Terry Robbins, The Whole Note
String Quartet No. 9 surprises with an electronic part that reproduces the sound of the sea and the wind
Daniel Pérez Navarro, Ritmo
Nordic String Quartet is the protagonist of this exceptional album of delicatereading and deep expressiveness. A vibrant, muscular and idiomatic listening experience
Marçal Borotau, Sonograma
Total runtime: 
60 min.
From the Ground Up

By Andrew Mellor

Pelle Gudmundsen-Holmgreen managed to unite every faction of progressive Danish music in admiration. After studies in the 1950s with Finn Høffding, Svend Westergaard and Vagn Holmboe at the Royal Danish Academy of Music, he began to write music in a post-Bartókian and Serialist vein while working as a technical assistant at the Royal Danish Theatre. This period produced the composer’s first three string quartets, included on the first volume in this series (8.226217).

In the wake of those works, Gudmundsen-Holmgreen’s music began to focus more on the fundamentals of time and rhythm while developing a distinct sense of the absurd, invariably handled with childlike innocence. Then came twentieth-century Danish music’s Big Bang: the arrival of so-called New Simplicity, a sonic answer to Denmark’s functionalist design movement which decreed that the structure of any work should be clearly audible.

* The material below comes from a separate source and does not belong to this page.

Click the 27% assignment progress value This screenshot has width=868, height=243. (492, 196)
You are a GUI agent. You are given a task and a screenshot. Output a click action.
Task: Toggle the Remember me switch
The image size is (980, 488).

Techniques pioneered by the composer Henning Christiansen, the artist Robert Rauschenberg, the writer Hans Jørgen Nielsen, the playwright Samuel Beckett and the sculptor Jørgen Gudmundsen-Holmgreen (Pelle’s father) all helped shape in the composer a mature voice both wholly distinctive and disarmingly honest. The music that flowed from him from the late 1960s onwards was refreshing in the extreme, applying the communicative instincts of a street busker to the ‘concrete’ principle of music as sound.

Gudmundsen-Holmgreen went further than most in the New Simplicity movement, returning not just to traditional materials – using triadic harmonies as an equivalent to the woods and leathers of the furniture makers – but to the earth itself. His music delved joyously into the nature of noise and the sonic impulses that underpin life, humour, speech and conversation.

Few Gudmundsen-Holmgreen scores take themselves seriously but plenty become poignant, emotive or serious by default. His methods of composing can appear to have been pilfered from children or animals: musical building blocks are stacked on top of one another or repeated as obsessive slogans; banalities seize hold of the discourse and are held aloft in fascination; solo instruments are forced out onto tightropes while instrumental groups are bound together in unlikely coalitions that writhe and wriggle like ferrets in a sack.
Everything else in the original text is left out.